■ **Исходный текст**:
★ ★ ★ ★ ★
В предковидные годы мировые нефтецены были завязаны на уровень рентабельности сланцевых производств. А теперь, помимо эпидемического кризиса и спекулятивных денег, на них воздействует ещё и сплочённость нефтеторгующих стран, и всемирное предвкушение энергоперехода.
Если учесть всемирный всплеск инфляции, то в 2021–м среднегодовая цена барреля Brent ($71) в реальном исчислении вернулась к той, что была в доковидном 2019–м ($64). Казалось бы, спад 2020–го ($42) преодолён, и рынок вернулся к прежней норме. Но это явно не так. Резкие, хотя и кратковременные взлёты (иногда до $90), прочность картеля нефтяных продавцов ОПЕК+, попытки создать невиданный альянс стран–покупателей (США, Китай, Индия, Япония, Британия, Корея), фантастические ценовые прогнозы на 2022–й — всё говорит о том, что на энергорынке настала новая эра.
Сланец ослабел
Накануне пандемии нефтецены приноравливались фактически к одному индикатору — уровню рентабельности американской сланцевой добычи (около $60 за баррель в тогдашних ценах). Попытки нефтеторгующих стран управлять рынком были малоудачны, а массы избыточных денег, изготовленных центробанками, искали себе спекулятивное применение в других секторах.
В 2018–м нефтедобыча в США выросла на 16%, а в 2019–м ещё на 11% и достигла 12,2 млн баррелей в день. Прогнозы на 2020–й и 2021–й составляли соответственно 13,2 млн и 13,6 млн баррелей. Эпидемия принесла этим производствам обвал и разорение. Формальные цифры американской нефтедобычи в 2020–м (11,3 млн баррелей) не отображают драматизм произошедшего с ликвидацией большей части буровых установок, повальным прекращением кредитования и оттоком инвесторов.
Поэтому возвращение сланцевой рентабельности в 2021–м не вернуло прежние темпы роста. В прошедшем году американская добыча составила в среднем лишь 11,2 млн баррелей в день, а в 2022–м ожидается скромный подъём до 11,9 млн. США сохраняют статус крупнейшего мирового нефтепроизводителя (Россия и Саудовская Аравия производят сейчас примерно 10,5 млн баррелей в день каждая), однако воздействие американской добычи на мировые цены хоть и сохранилось, но перестало быть таким мощным, как раньше.
★ ★ ★ ★ ★
■ **Фрагмент набора данных**:
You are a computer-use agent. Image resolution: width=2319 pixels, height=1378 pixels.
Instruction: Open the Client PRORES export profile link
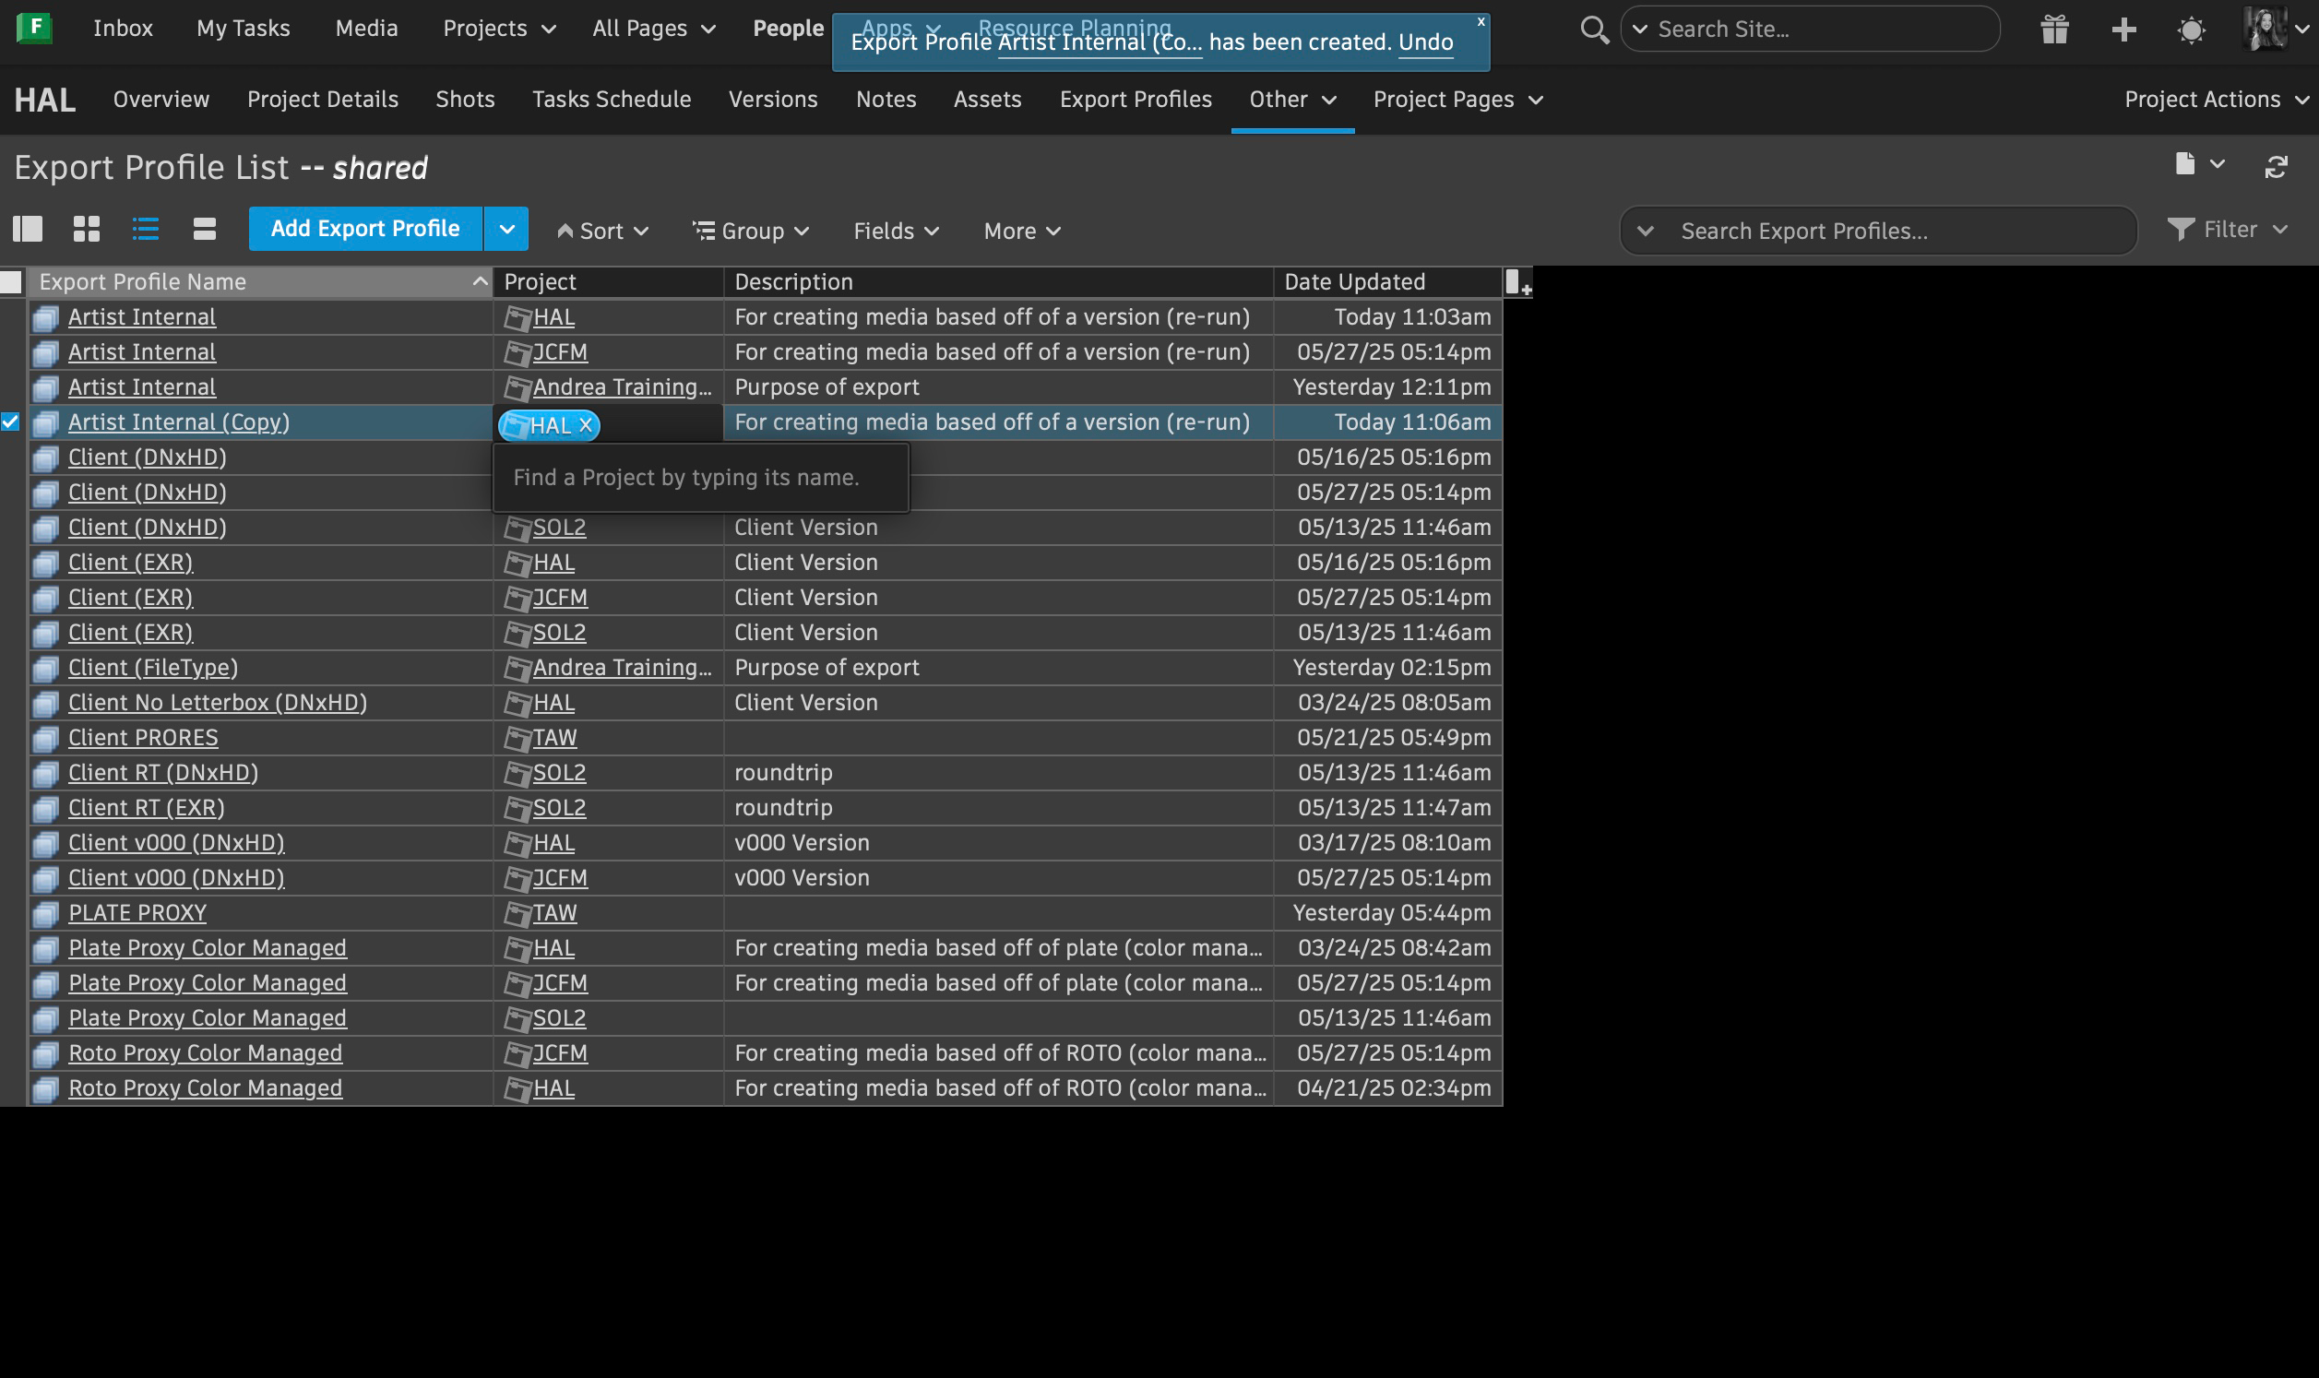pos(143,737)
★ ★ ★ ★ ★
■ **Задачи для решения**:
1. Объясните по исходному тексту в одном-трёх предложениях, почему возвращение сланцевой рентабельности в 2021 году не вернуло прежних темпов роста американской добычи.
2. Изложите суть исходного текста в двух предложениях.
3. Какого объёма достигла нефтедобыча в США в 2019 году согласно исходному тексту?

■ **Ответы на задачи**:
1. Эпидемия принесла сланцевым производствам обвал и разорение. Большую часть буровых установок ликвидировали, кредитование повально прекратилось, а инвесторы ушли. Поэтому даже с возвращением рентабельности прежние темпы роста не восстановились.

2. До пандемии мировые нефтецены подстраивались в основном под уровень рентабельности американской сланцевой добычи, а теперь на них влияют также эпидемический кризис, спекулятивные деньги, сплочённость нефтеторгующих стран и всемирное ожидание энергоперехода. Эпидемия подорвала сланцевую отрасль США, поэтому прежние темпы роста добычи не вернулись, а её воздействие на мировые цены стало слабее, чем раньше.

3. 12,2 млн баррелей в день.